start TEXT PASSAGE
That led financial markets to raise bets the bank would raise interest rates sooner than initially thought, with the market now pricing in a 25 basis point rate hike by the end of 2011 rather than the first quarter of 2012.
The benchmark London interbank offered rate for three-month euros inched up to 0.96625 percent from 0.96188 percent on Friday. The equivalent Euribor rate - traditionally the main gauge of unsecured interbank euro lending and set by wider panel of European banks than Libor - rose to 1.029 percent from 1.025 percent. The overnight EONIA rose to 0.84 percent on Friday.
The rise in short-term money market rates could lead to more demand at the ECB's three-month tender this week as banks seek to secure longer-maturity loans at a more attractive rate than what the market offered, some market participants said.
Demand above 50 billion euros would lift excess liquidity in the eurosystem by around 10 billion euros, according to Jaq, putting downward pressure on the key overnight Eonia rate and steepening the short-term money market curve. There is currently just over 24 billion euros of excess liquidity in eurozone money markets, according to Reuters calculations. The amount has dropped back since the start of the year as banks have begun to rejig their funding after a typically tense year-end.
Three-month loans are once again the longest maturity on offer and banks have now paid back all the six-month and 12-month loans the ECB injected during the turmoil.
end TEXT PASSAGE
start PROVIDED MATERIAL
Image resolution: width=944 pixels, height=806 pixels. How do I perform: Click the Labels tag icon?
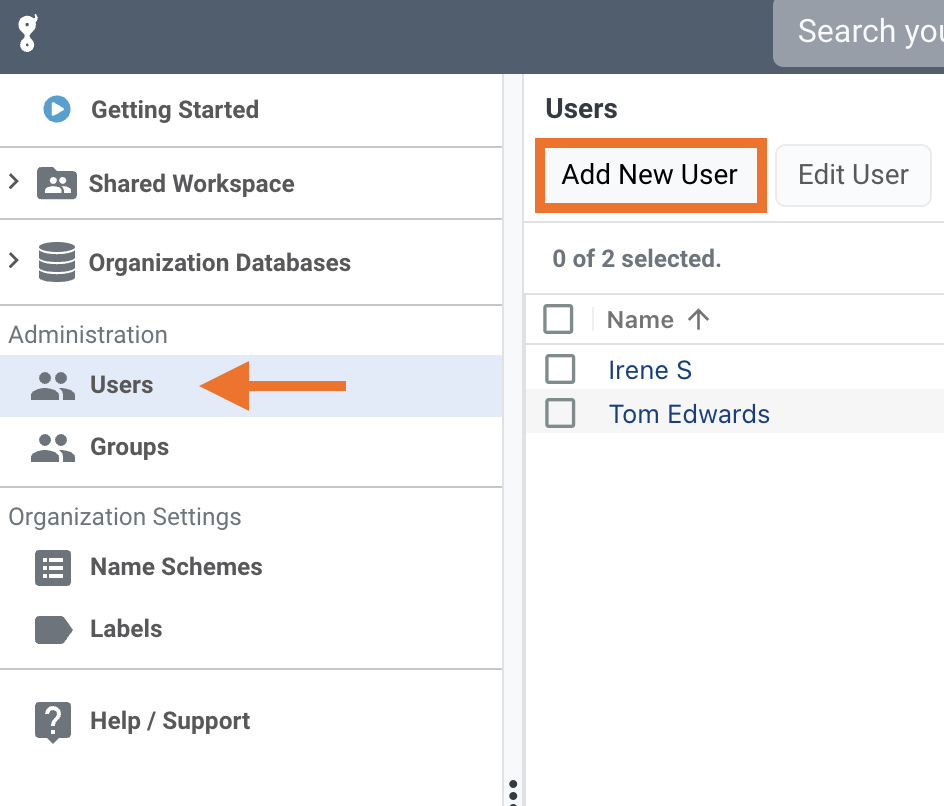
end PROVIDED MATERIAL
According to the passage on euro money market rates, what rate did the three-month Euribor rise to?

### SOLUTION TO THIS PROBLEM
It rose to 1.029 percent, up from 1.025 percent.